Siapa itu? Cepatlah masuk, siapa tau Mama Dara sempat tertolong.
Kulihat Mama Dara sempat menoleh, lalu meneruskan lagi perjalanannya menuju ke kamarnya.
CEKLEK
Aku mendengar suara pintu dibuka. Aku melongok ke bawah. Kulihat Papa Dara sudah masuk ke dalam rumah, di tangannya memegang sebuah gantungan kunci. Berarti dia memiliki kunci cadangan. Dia terlihat ke dapur, mungkin mencari keberadaan Dara.
Mama Dara sudah masuk ke kamar, dia terus memegangi leher dan dadanya.
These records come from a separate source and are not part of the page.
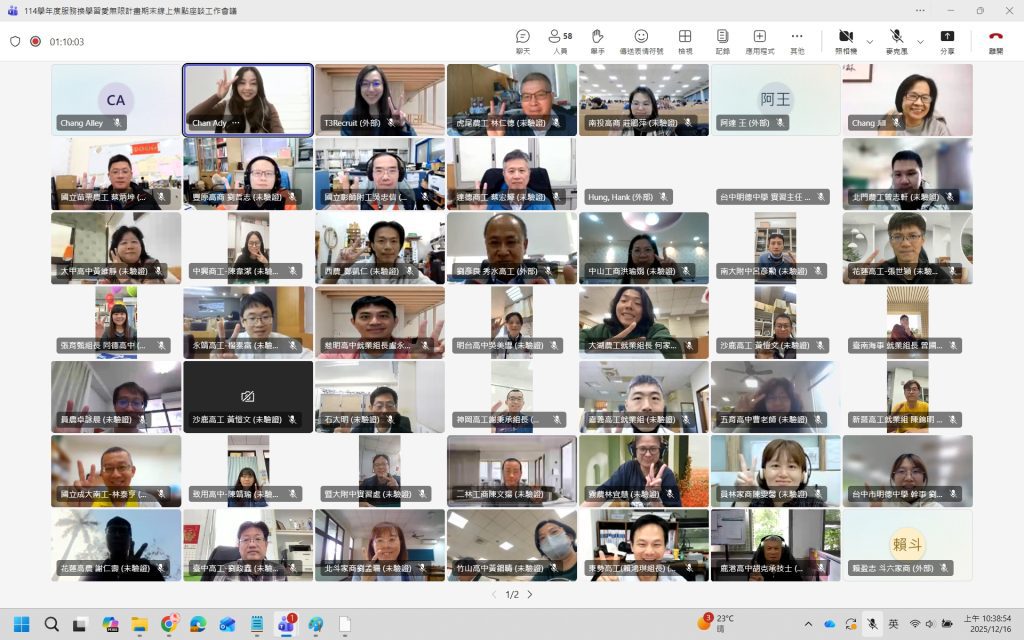Image resolution: width=1024 pixels, height=640 pixels.
Task: Open the Windows Start menu
Action: 21,624
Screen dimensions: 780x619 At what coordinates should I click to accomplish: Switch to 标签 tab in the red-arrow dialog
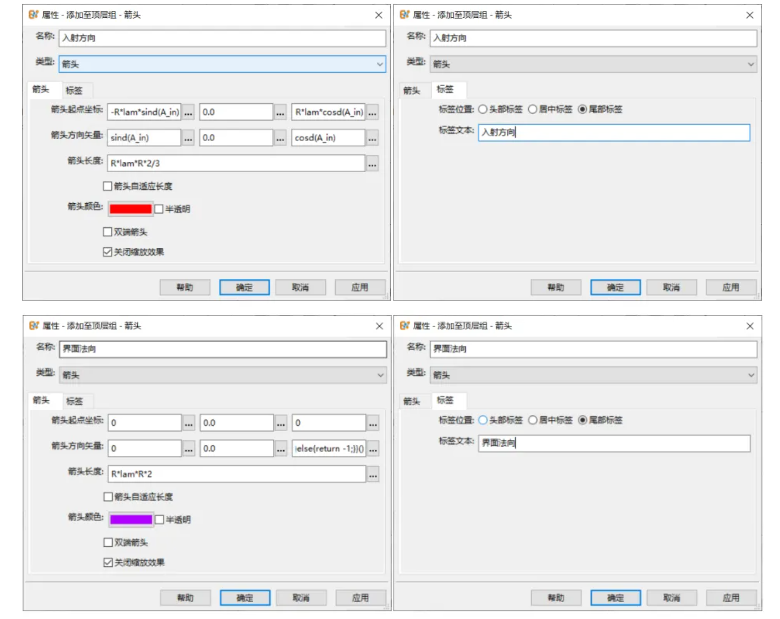pos(74,89)
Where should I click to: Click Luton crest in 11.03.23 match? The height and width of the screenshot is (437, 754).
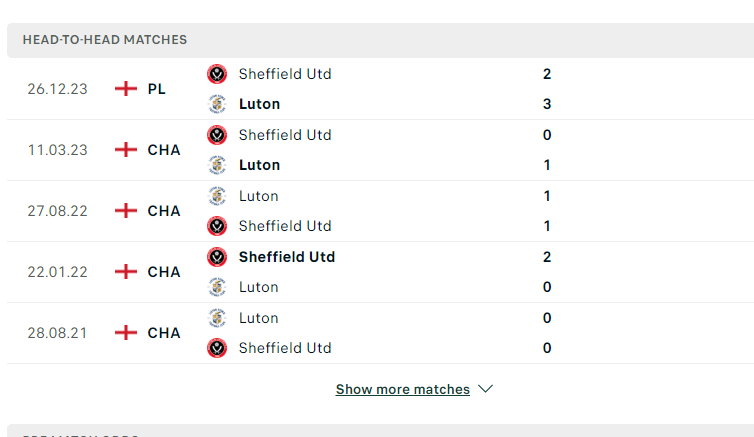pos(217,165)
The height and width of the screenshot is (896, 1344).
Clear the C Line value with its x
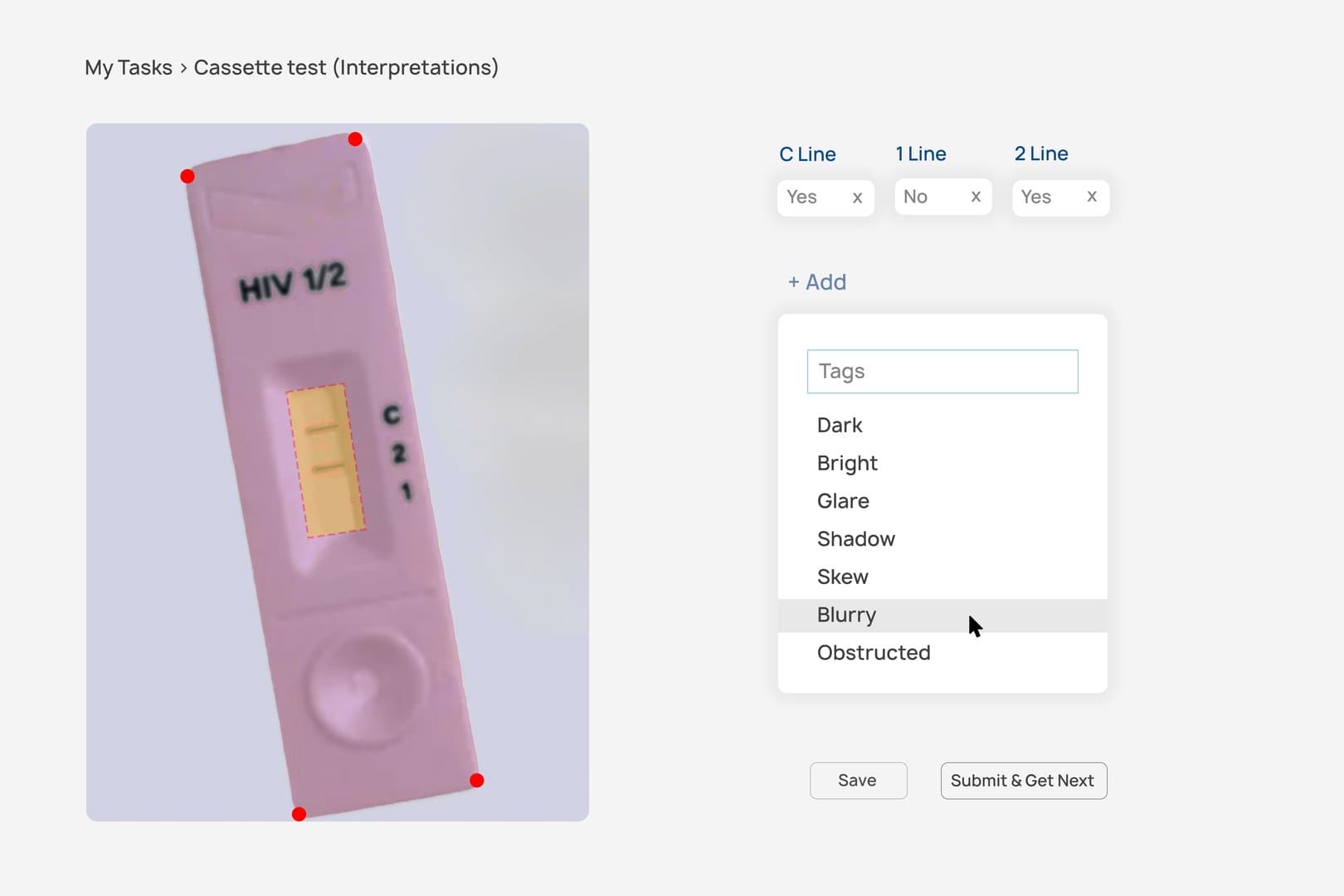[857, 197]
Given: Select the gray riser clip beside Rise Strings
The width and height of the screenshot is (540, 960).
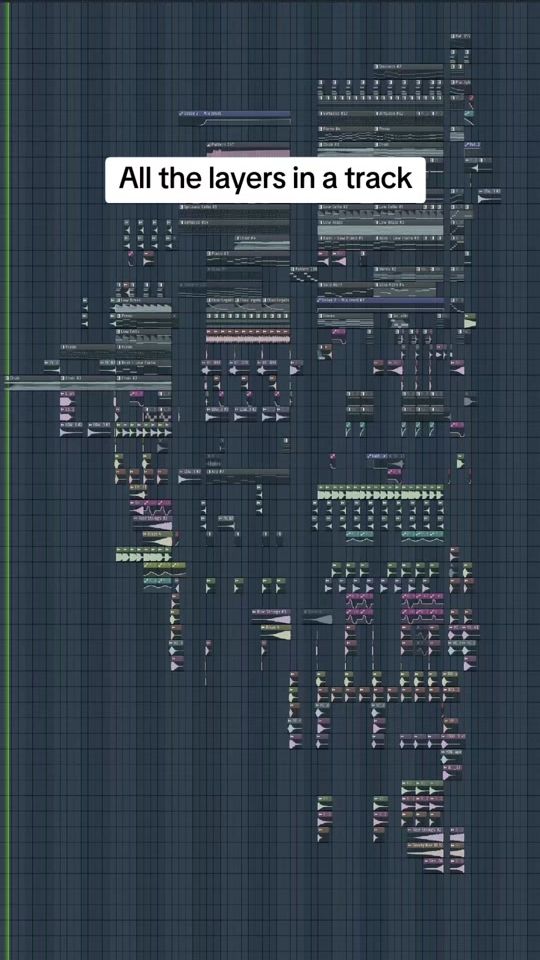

Pasti sakit sekali yang dia rasa saat ini. Aku terus mengikuti Mama Dara, dia menggeletakkan tubuhnya di sebelah Dara. Mengangkat kepala Dara agar berada di dadanya. Ya Tuhan, apa Mama Dara juga meninggal?
Kudengar suara sepatu yang menaiki anak tangga. Aku melihat keluar kamar, Papa Dara mulai naik ke atas. Aku berjalan ke arahnya.
"Om, cepat Om. Cepat tolong Mama Dara," kataku padanya. Tapi dia tidak mendengarku.
Papa Dara langsung menuju ke kamar Dara yang terbuka, dia merasa aneh melihat ada mangkuk mi yang tertelungkup di atas tempat tidur.
"Dara! Marta!" Dia mulai panik dan langsung menuju ke kamar Mama Dara.
"Dara, Marta." Papa Dara mendekati Dara dan Mamanya.
"Marta." Diguncangnya tubuh Mama Marta.
"Astagfirullah hal adzim." Alangkah terkejutnya dia saat tubuh Mama Dara ditariknya, banyak busa di mulutnya.
"Marta! Marta! Bangun!" Dia mengguncang tubuh Mama Dara. Tak ada reaksi.
Papa Dara langsung naik ke atas tempat tidur mendekati tubuh Dara.
"Dara! Dara!" Dia mengangkat tubuh Dar ke dalam pelukannya.
"Ya Allah, Dara. Anak Papa, bangun Nak." Dia histeris, dipeluknya erat tubuh Dara.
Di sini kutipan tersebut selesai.